> The people who are using libgen, are probably also not the people who would pay an author for a book anyway
Quite the opposite: as with all piracy, the ones who pirate stuff are also the ones who spend the most money buying the stuff they pirate. (For books there's the obvious reason that paper is still by far the best reading experience, but it was also true of DVD, video games, music CDs etc. but these people wouldn't have spent more money if piracy was impossible).
The only med books I bought were atlases (histology, anatomy, etc)
Everything else I borrowed, photocopied or bought second hand. Many of my classmates did the same. In our group, very few rich students ever photocopied or bought second hand
If books weren't sold for profit, we would have better books, only released less often. Back then, we didn't have so many yearly releases, and I honestly think that isn't needed.
Why would we have better books you say? Similar to how open source projects draw very good programmers. Some do it for prestige, and some weird ones do it for the joy o f doing true quality work. IMHO
> Quite the opposite: as with all piracy, the ones who pirate stuff are also the ones who spend the most money buying the stuff they pirate. (For books there's the obvious reason that paper is still by far the best reading experience, but it was also true of DVD, video games, music CDs etc. but these people wouldn't have spent more money if piracy was impossible).
you take a few interesting leaps in a failed attempt of.... trying to turn opinion into fact?
> the ones who pirate stuff are also the ones who spend the most money buying the stuff they pirate.
Uhhh, wot??
Please provide ANY source for this. Really. Like even if it's a blog you wrote and was a creative writing experiment for you, publish it.
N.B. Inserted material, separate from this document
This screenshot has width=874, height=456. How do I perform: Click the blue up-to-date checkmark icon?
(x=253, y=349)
Just so I can mock you.
> (For books there's the obvious reason that paper is still by far the best reading experience, but it was also true of DVD, video games, music CDs etc. but these people wouldn't have spent more money if piracy was impossible).
So at this point, I hope it's clear that you are a bit silly. But...
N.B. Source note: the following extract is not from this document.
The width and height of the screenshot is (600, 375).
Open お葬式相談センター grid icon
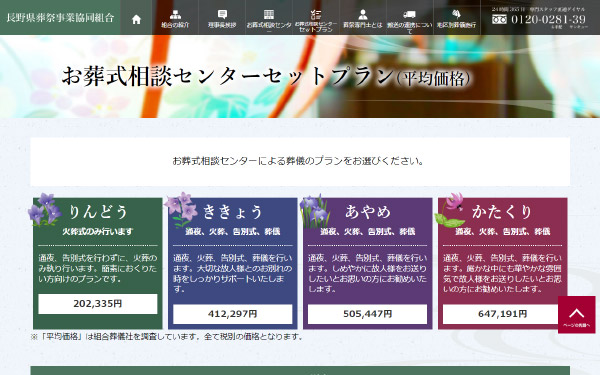[269, 15]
> For books there's the obvious reason that paper is still by far the best reading experience
This level of intellectual dishonest is horrible, especially if it's legitimate.
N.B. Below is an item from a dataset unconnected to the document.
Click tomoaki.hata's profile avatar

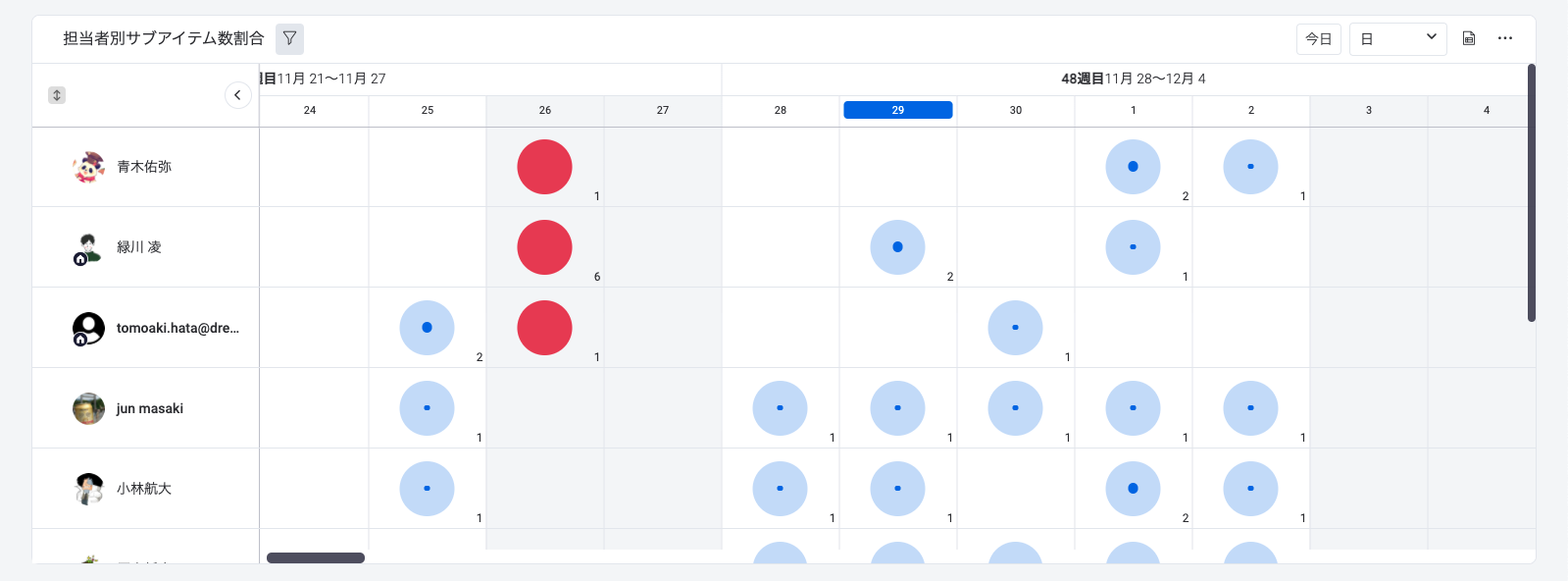[88, 328]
And how can you expect to have any level of honest discussion if you are going to make insane assertions, with zero backup of anything resembling facts, and then get bent out of shape when called out about it.
I'm sorry that I called you intellectually dishonest and you got mad, but it's the truth.
Quite the opposite: as with all piracy, the ones who pirate stuff are also the ones who spend the most money buying the stuff they pirate. (For books there's the obvious reason that paper is still by far the best reading experience, but it was also true of DVD, video games, music CDs etc. but these people wouldn't have spent more money if piracy was impossible).